* **Tasks and exercises**:
1: According to the text on balanced aquarium systems, what book did Philip Henry Gosse publish, and in what year?
2: Quote the text on balanced aquarium systems word for word, from "The goal should, in" to "live in harmony?".

* **Document text**:

- - - - - - -

The goal should, in my opinion, always be a balanced system, although that phrase has been perverted and misused over time. What is a balanced system after all? Is it one in which the aquarist never has to intercede? Is it one in which the system’s health remains consistent so long as the aquarist takes on the role of providing some “regular maintenance” (e.g. water changes, supplement dosing, etc.)? Is it one in which a variety of species from different phyla, even kingdoms, live in harmony?
In answering this question, it is entertaining, if not instructive, to return to the beginnings of our hobby. While Anna Thynne gets props in my book for being the first marine aquarist capable of maintaining a “balanced system,” (1847) it is Philip Henry Gosse who gave the hobby the first in a long line of books promoting the balanced marine aquarium (A Handbook to the Marine Aquarium, 1856).

- - - - - - -

* **Extracted records**:
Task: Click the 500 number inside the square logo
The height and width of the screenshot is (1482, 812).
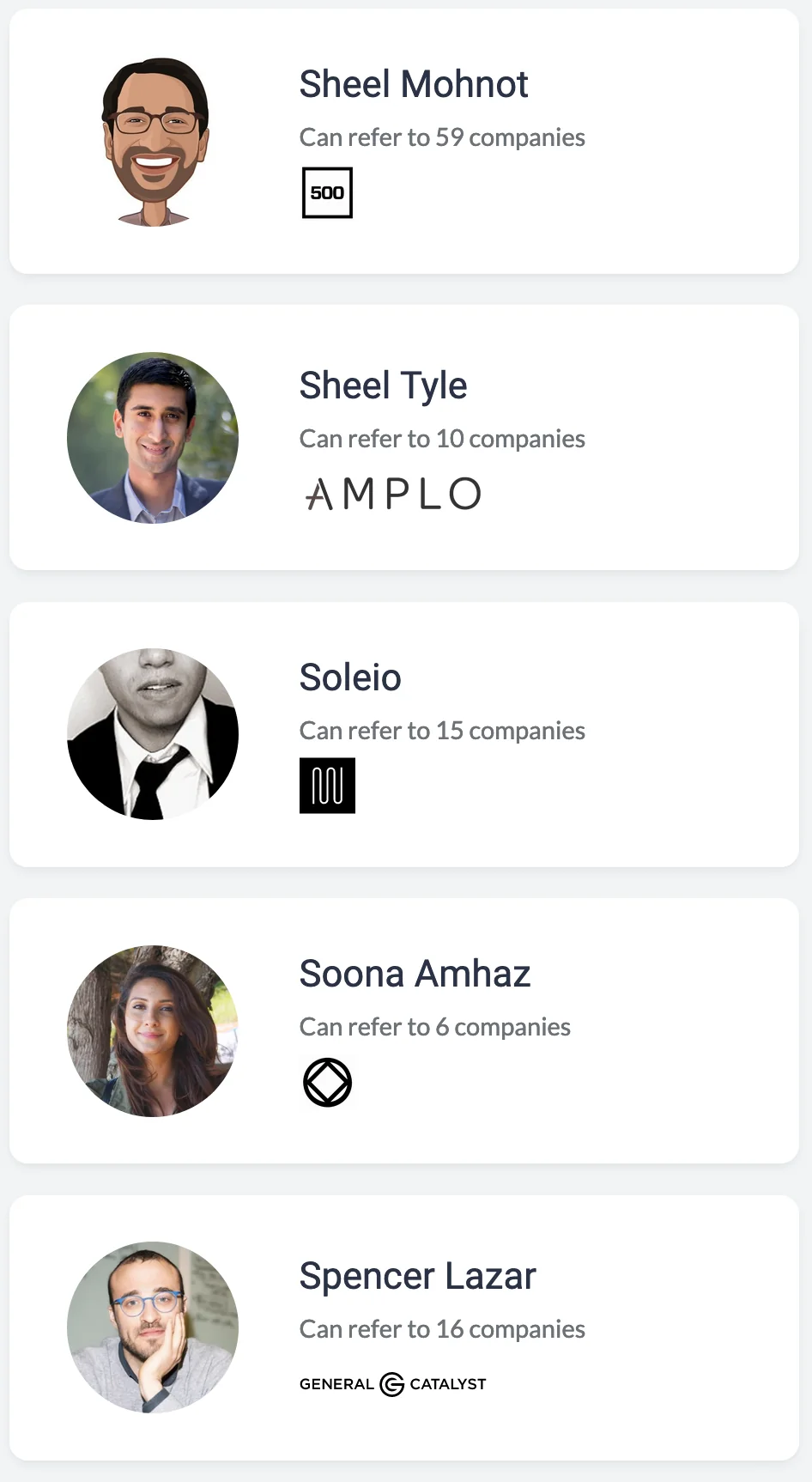Action: [x=327, y=191]
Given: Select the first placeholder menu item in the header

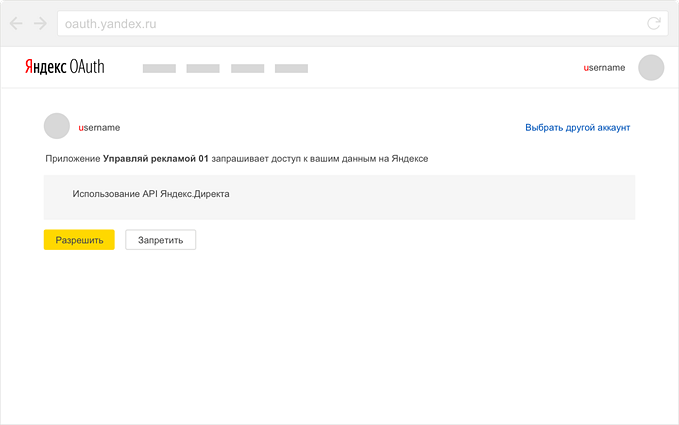Looking at the screenshot, I should (159, 69).
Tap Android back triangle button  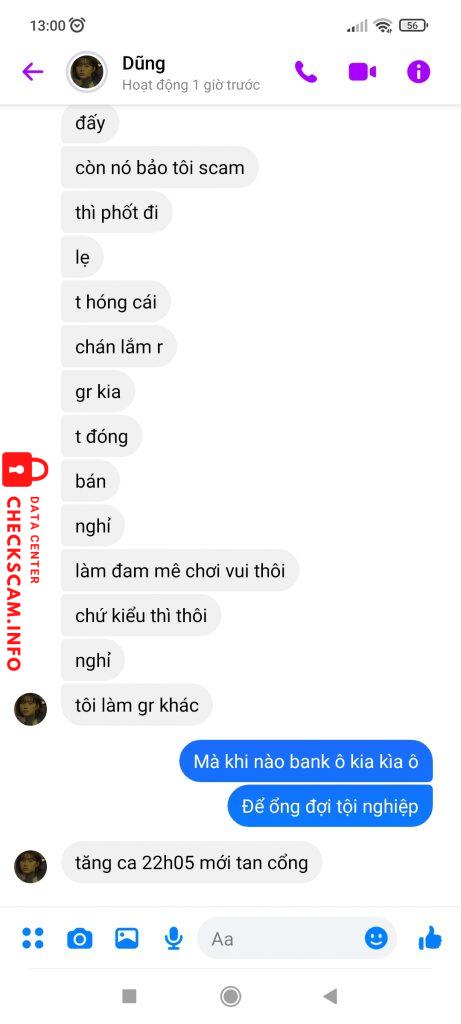tap(330, 996)
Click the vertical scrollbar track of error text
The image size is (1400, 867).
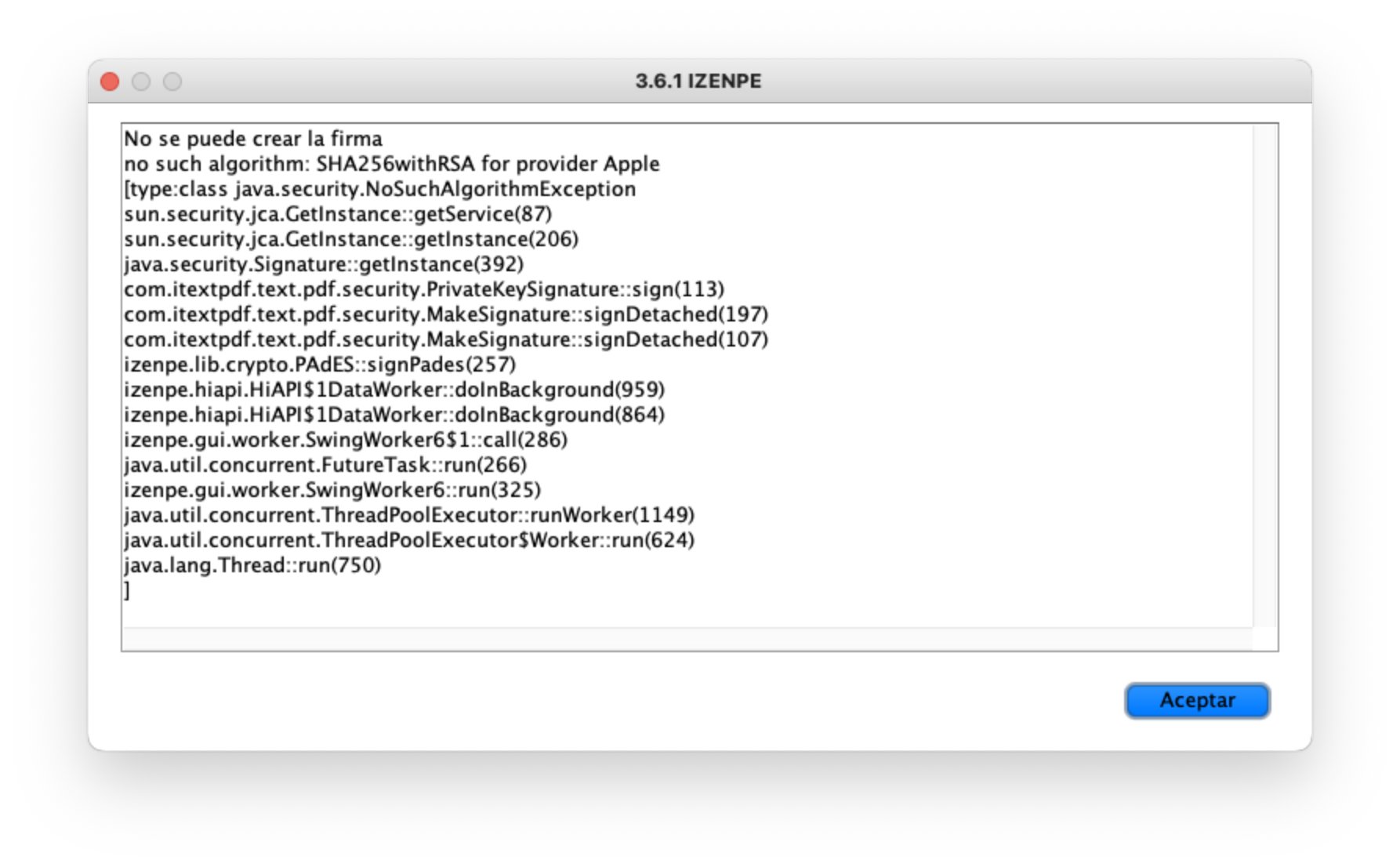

- - - - - - -

* **Responses for each task**:
1: A Handbook to the Marine Aquarium, in 1856.

2:
The goal should, in my opinion, always be a balanced system, although that phrase has been perverted and misused over time. What is a balanced system after all? Is it one in which the aquarist never has to intercede? Is it one in which the system’s health remains consistent so long as the aquarist takes on the role of providing some “regular maintenance” (e.g. water changes, supplement dosing, etc.)? Is it one in which a variety of species from different phyla, even kingdoms, live in harmony?